(HOW TO COMPLETE THIS TASK): Below are lines of data; restate word for word those running from the line containing "Task: Click the adequate" to the line containing "Click the red", inclusive, and no others.

=== INFORMATION SHOWN ===

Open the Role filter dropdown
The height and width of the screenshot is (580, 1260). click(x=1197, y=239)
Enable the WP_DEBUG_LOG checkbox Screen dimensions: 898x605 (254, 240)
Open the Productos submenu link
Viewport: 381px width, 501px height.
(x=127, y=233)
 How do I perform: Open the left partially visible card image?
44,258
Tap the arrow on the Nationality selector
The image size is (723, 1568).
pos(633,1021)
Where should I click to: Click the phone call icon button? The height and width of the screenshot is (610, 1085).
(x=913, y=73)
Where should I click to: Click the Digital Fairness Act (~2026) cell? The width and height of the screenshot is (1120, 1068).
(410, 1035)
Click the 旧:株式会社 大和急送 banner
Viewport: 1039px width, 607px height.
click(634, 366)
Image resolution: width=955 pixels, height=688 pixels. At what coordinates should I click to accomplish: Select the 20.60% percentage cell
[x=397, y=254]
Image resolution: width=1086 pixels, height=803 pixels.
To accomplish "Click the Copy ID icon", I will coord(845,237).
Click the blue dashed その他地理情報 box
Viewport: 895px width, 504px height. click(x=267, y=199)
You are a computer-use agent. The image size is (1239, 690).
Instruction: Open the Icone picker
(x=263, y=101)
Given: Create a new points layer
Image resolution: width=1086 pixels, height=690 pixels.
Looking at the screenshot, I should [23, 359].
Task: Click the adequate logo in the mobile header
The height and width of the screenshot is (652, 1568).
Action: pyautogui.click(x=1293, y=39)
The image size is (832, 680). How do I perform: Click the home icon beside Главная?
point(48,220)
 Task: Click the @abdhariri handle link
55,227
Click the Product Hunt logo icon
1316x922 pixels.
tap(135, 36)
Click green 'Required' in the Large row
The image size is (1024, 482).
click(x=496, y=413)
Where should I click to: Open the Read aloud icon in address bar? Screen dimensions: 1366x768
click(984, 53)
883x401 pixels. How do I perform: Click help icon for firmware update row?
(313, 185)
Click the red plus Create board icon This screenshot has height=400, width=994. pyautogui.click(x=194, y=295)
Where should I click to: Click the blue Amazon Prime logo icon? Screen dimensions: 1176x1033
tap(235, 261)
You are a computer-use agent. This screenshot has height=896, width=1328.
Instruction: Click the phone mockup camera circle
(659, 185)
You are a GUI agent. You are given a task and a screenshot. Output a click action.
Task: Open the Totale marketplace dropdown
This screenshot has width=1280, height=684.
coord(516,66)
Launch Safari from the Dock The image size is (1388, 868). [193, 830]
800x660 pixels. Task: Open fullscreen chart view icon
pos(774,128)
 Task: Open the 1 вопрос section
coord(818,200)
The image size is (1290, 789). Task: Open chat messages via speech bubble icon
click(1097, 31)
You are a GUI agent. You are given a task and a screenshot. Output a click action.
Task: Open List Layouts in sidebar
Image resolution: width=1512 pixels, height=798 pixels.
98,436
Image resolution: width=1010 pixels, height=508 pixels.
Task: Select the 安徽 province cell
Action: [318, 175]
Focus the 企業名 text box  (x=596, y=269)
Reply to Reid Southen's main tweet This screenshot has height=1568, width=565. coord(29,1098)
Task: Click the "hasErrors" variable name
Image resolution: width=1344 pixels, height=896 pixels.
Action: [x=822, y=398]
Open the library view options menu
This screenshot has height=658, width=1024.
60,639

===

(EXPECTED OUTPUT):
Task: Click the adequate logo in the mobile header
The height and width of the screenshot is (652, 1568).
Action: pyautogui.click(x=1293, y=39)
The image size is (832, 680). How do I perform: Click the home icon beside Главная?
point(48,220)
 Task: Click the @abdhariri handle link
55,227
Click the Product Hunt logo icon
1316x922 pixels.
tap(135, 36)
Click green 'Required' in the Large row
The image size is (1024, 482).
click(x=496, y=413)
Where should I click to: Open the Read aloud icon in address bar? Screen dimensions: 1366x768
click(984, 53)
883x401 pixels. How do I perform: Click help icon for firmware update row?
(313, 185)
Click the red plus Create board icon This screenshot has height=400, width=994. pyautogui.click(x=194, y=295)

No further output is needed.